You know, in the 1800s in Europe they started to classify cancer by body part. You have breast cancer, you have prostate cancer or lung cancer. The next generation of students of doctors are going to classify cancer by what are the on switches and the off switches and it doesn't matter what body part it originated. At the same time, there's another way of thinking about cancer. Because historically we would say we have got to target that cancer cell and kill it. Well, to me cancer is a verb and not a noun. You're canering, something the body does and not that the body gets. And so that philosophy needs a very different way of approaching disease and it means changing the system in addition to trying to target the cancer. So, for example, there was a trial done about a decade ago where they took women with premenopausal breast cancer and normally we treat them and then wait for the cancer to reoccur and we treat again. In this group of women after treatment we divided them into two. Half got a drug that builds bone that was meant for osteoporosis and half got a placebo. And the cancer recurrence was reduced by about 40 percent. Why? Because breast cancer metastasizes to bone. So if I change the soil the seed doesn't grow.

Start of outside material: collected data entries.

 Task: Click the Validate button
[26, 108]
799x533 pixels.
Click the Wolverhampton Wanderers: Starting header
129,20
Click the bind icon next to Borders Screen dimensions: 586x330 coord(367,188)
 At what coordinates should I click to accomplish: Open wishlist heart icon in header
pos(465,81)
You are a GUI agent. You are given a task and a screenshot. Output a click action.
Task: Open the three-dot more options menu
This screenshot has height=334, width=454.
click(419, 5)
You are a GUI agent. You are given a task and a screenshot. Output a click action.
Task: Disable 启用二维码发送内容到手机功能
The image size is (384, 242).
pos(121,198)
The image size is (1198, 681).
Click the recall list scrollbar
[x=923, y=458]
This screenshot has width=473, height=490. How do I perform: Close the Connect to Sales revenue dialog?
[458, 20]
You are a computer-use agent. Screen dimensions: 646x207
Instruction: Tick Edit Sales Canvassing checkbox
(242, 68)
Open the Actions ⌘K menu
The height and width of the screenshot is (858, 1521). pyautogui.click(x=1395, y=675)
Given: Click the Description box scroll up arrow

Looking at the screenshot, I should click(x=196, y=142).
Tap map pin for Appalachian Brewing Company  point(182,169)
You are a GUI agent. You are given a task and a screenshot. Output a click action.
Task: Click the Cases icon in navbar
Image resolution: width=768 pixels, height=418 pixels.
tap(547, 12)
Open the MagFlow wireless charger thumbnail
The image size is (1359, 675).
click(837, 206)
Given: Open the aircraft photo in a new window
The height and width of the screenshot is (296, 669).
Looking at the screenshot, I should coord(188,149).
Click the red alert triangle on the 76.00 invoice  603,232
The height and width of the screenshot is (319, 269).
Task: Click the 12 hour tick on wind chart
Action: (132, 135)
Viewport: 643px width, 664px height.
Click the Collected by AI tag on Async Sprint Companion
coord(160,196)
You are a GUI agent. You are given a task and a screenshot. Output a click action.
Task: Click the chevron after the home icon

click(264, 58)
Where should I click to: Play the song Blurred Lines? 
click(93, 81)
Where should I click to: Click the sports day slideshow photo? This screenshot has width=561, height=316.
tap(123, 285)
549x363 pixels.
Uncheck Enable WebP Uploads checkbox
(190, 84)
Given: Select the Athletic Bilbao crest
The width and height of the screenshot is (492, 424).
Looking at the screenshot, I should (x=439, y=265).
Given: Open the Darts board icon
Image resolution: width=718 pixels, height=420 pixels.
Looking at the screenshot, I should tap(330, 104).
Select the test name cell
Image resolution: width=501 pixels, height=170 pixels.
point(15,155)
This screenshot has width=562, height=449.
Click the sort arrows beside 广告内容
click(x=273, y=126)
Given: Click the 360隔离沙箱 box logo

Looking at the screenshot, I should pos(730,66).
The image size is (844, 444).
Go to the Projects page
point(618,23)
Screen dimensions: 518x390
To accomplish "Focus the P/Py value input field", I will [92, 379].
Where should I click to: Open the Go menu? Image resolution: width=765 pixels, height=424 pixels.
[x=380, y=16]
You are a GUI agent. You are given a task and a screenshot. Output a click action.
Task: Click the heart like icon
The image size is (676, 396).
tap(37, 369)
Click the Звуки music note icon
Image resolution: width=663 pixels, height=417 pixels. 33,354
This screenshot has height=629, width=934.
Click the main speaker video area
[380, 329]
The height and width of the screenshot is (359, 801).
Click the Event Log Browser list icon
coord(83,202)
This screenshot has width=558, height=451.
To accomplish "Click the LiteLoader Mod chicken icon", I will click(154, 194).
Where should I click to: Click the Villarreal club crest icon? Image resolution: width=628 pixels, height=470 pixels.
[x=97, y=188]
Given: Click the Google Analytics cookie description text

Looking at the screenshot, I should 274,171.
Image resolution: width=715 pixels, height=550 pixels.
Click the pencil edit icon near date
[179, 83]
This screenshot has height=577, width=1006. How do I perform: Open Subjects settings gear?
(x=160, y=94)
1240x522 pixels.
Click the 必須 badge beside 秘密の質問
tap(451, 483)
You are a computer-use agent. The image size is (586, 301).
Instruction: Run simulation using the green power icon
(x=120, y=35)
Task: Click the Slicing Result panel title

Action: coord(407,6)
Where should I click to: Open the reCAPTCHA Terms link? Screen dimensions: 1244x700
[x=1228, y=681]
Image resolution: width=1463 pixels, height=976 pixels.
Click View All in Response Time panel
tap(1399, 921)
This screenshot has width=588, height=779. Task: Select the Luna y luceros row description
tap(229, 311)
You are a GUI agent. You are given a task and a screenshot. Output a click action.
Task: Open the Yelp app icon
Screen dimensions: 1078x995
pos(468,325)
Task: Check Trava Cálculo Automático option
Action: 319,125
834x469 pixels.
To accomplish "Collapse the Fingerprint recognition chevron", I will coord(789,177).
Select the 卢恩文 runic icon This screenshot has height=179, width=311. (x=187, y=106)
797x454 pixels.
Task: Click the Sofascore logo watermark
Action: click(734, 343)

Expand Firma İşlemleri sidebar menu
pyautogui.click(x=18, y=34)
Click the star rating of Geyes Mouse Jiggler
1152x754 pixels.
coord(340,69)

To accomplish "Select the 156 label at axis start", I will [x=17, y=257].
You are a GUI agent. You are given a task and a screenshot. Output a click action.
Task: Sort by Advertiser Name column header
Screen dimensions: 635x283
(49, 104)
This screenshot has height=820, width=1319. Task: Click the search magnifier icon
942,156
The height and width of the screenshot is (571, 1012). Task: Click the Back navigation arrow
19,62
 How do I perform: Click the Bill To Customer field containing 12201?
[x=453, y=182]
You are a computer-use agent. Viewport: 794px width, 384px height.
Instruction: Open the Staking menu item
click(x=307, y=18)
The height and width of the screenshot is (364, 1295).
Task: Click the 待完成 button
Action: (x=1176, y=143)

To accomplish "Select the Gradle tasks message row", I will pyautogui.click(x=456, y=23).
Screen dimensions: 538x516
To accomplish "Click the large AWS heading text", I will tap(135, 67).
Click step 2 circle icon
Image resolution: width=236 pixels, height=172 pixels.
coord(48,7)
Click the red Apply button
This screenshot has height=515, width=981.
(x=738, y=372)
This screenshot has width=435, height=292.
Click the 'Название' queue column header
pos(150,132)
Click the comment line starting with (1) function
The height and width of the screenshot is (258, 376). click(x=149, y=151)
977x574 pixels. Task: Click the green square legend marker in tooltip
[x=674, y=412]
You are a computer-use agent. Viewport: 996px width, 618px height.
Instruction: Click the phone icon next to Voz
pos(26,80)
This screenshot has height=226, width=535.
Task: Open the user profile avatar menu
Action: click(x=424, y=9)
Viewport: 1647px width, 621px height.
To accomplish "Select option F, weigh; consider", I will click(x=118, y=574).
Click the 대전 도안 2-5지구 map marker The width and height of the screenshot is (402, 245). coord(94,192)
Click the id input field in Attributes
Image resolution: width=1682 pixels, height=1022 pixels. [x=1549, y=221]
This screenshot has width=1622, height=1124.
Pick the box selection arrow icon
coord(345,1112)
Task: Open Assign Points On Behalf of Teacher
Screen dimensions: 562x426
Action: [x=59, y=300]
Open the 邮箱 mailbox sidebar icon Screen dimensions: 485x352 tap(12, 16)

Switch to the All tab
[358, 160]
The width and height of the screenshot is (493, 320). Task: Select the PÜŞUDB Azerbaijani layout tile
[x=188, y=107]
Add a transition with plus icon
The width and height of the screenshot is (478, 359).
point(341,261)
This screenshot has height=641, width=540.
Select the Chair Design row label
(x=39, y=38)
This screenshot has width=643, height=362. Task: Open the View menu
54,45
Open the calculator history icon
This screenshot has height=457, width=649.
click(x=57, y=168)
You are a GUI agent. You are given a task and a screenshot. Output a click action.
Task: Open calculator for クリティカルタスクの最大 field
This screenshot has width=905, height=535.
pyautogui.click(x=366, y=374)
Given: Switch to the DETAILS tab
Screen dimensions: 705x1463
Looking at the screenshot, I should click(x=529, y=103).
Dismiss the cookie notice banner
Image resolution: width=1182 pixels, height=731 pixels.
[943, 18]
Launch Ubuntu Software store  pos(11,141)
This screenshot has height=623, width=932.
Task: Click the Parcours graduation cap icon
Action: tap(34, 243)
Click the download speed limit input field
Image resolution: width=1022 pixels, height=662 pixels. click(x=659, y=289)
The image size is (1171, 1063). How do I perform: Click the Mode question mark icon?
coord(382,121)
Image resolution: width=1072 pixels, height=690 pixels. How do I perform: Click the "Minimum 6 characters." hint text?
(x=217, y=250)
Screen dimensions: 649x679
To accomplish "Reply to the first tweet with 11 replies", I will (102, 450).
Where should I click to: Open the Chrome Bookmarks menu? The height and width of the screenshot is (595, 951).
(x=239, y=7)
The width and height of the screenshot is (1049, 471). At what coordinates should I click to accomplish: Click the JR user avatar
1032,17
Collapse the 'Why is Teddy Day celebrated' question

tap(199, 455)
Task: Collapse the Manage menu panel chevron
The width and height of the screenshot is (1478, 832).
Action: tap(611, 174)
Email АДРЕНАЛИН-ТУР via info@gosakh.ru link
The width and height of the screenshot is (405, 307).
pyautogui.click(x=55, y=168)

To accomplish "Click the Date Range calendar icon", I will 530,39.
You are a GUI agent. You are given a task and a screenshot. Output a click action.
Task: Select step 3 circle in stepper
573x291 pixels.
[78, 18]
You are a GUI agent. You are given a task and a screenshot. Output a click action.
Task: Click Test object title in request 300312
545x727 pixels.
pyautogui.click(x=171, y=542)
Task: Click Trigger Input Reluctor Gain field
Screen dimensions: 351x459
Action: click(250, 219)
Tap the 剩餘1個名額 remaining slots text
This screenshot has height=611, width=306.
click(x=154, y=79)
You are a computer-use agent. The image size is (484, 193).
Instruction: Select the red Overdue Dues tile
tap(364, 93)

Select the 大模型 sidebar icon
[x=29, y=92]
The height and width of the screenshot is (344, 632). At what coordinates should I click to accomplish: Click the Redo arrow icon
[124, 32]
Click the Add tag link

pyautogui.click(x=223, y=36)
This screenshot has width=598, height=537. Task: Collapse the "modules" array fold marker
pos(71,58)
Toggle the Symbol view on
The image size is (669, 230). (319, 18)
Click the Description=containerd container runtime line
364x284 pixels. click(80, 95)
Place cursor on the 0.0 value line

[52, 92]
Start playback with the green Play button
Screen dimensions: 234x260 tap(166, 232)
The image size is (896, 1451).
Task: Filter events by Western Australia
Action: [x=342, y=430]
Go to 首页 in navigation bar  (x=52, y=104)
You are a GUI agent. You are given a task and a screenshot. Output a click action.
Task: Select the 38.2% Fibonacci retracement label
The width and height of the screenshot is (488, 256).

So one of the most remarkable advances in cancer was from a drug that didn't even touch the cancer. Just this week we announced a trial where patients with advanced prostate cancer who are on aspirin do better because aspirin blocks inflammation. There is data out of there that across the board with every cancer people who are on a statin, as the Lipitor/Crestor's of the world, that those patients do better than patients who were not. Why? Again, because those drugs block inflammation and inflammation allows cancers to change more over time. So if we can block that change we can get a better outcome no matter what cancer no matter what treatment. So we're learning a lot, new ways to target the cancer and treat it, immunotherapy, molecular targeted therapy, and at the same time looking to change that system so the cancer doesn't want to grow. Because remember, if you drop a match after it rains, nothing happens. If you drop a match in Los Angeles it goes up in flames. I want you, as an individual, to be much more like after it rains than to be like that sunny Southern California.